“The Kids Are Alright” is a short documentary exposing the incredible level of disrespect people with Muscular Dystrophy have faced from Jerry Lewis and the Labor Day Telethon put on by the Muscular Dystrophy Association. When the narrator first speaks, we see an image of him as a young poster child for the association, smiling from his wheelchair as Jerry Lewis hands him a piece of birthday cake. Flashing forward forty years later we see the narrator once again at an MDA event, one was he was not invited to. This time, him and other former poster children are protesting the event and all that it stands for as a group self-titled “Jerry’s Orphans”, passionately shouting, “Piss On Pity!”
Throughout this documentary the narrator dives into the specific actions and processes involved with the telethon that directly contradict the needs of those with Muscular Dystrophy. When he was a child, the narrator was featured on these televised events as a way for the foundation to pull at the heartstrings of those watching from home. They describe these children as trapped in their wheelchairs; a collection of poor little angels that may only be cured if people donate enough money to the foundation. However, as the story develops it becomes clear from the narrator’s account as well as those of the other former poster children that by focusing the telethon’s message on the goal to find a cure and make money for those involved in the association, the actual individuals who need accommodations such as wheelchairs, care-givers, ramps, etc., are often left out of the conversation, and therefore their needs are continuously unmet by the people who claim to care the most.
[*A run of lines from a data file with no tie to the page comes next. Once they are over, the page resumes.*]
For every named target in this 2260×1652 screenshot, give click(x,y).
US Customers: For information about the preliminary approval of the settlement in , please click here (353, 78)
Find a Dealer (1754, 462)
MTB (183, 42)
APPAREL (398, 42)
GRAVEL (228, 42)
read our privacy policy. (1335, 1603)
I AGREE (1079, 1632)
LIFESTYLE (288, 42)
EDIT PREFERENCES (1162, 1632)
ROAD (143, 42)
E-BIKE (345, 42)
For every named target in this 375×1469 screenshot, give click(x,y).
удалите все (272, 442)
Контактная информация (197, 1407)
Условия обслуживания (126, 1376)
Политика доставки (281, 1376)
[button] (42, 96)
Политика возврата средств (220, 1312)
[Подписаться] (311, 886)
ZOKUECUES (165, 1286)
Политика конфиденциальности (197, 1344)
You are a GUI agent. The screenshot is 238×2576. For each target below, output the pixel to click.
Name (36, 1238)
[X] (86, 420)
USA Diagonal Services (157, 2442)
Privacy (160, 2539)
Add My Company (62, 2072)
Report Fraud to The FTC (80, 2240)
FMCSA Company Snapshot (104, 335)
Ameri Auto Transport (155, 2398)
The issue of accommodations being provided to those who need them isn’t the only issue though. The narrator also makes the point multiple times that one of the most important things people can do to support those with disabilities is to refuse to pity them. Humans deserve to be treated with humanity. The narrator reads to the audience a quote from a piece written by Jerry Lewis that was featured on the cover of the 1990 Edition of Parade Magazine, where Lewis imagines what it would be like to suffer from Muscular Dystrophy and describes the people affected as only existing as “half a person,” who can only experience “half a life” because of the disability. The narrator points out that this level of disrespect towards the community Lewis attempts to represent is the most “unbelievably outrageous and patronizing piece about disability” that he had ever read in his life. He also goes on to express that this mindset affects the interactions disabled people have with the general public with a story about getting coffee one morning and a man on the streets assumed that the narrator was begging for money, simply because he was disabled and holding a cup on a street corner as he waited for the light to change.
As a documentary, “The Kids Are Alright” encapsulates the often invisible and purposeful disconnect between activists and the people they supposedly represent. Every year the narrator and the other members of “Jerry’s Orphans” attempted to protest the Telethon after the first, not only were attempts made to bar their entry, but the police were called to remove them each time, as the members tried to explain to the event attendees and supporters that their actions were detrimental to the Muscular Dystrophy community. When the narrator chose to name the documentary “The Kids Are Alright,” not only was he commenting on how the poster children deserve to exist as children without the condescending experience of being pitied for their existence, but he was also commenting on how Lewis and the Muscular Dystrophy Association chose to forget about the child once they grew up. Only the children are seen as good enough for viewers of the telethon to fight for with their pocketbooks, despite the number of adults who still need and deserve to receive accommodations without their personhood coming under attack.
This documentary highlights the problem of “compassionate” people who refuse to unplug their ears to the voices of the people have the human right to speak about their experiences. I found that the main message the narrator wanted to impress upon the viewers in “The Kids Are Alright,” is that despite the dehumanization, disabled people will never stop being fully human, and will not stop their important self-advocacy until the world understands that truth and acts in accordance. I would like to rate the documentary a full 5 out of 5, however I’m going to give it a 4, only because I wish it had been far longer and included the stories of the other poster children that made up “Jerry’s Orphans” explored in depth just as the main narrator’s experience was.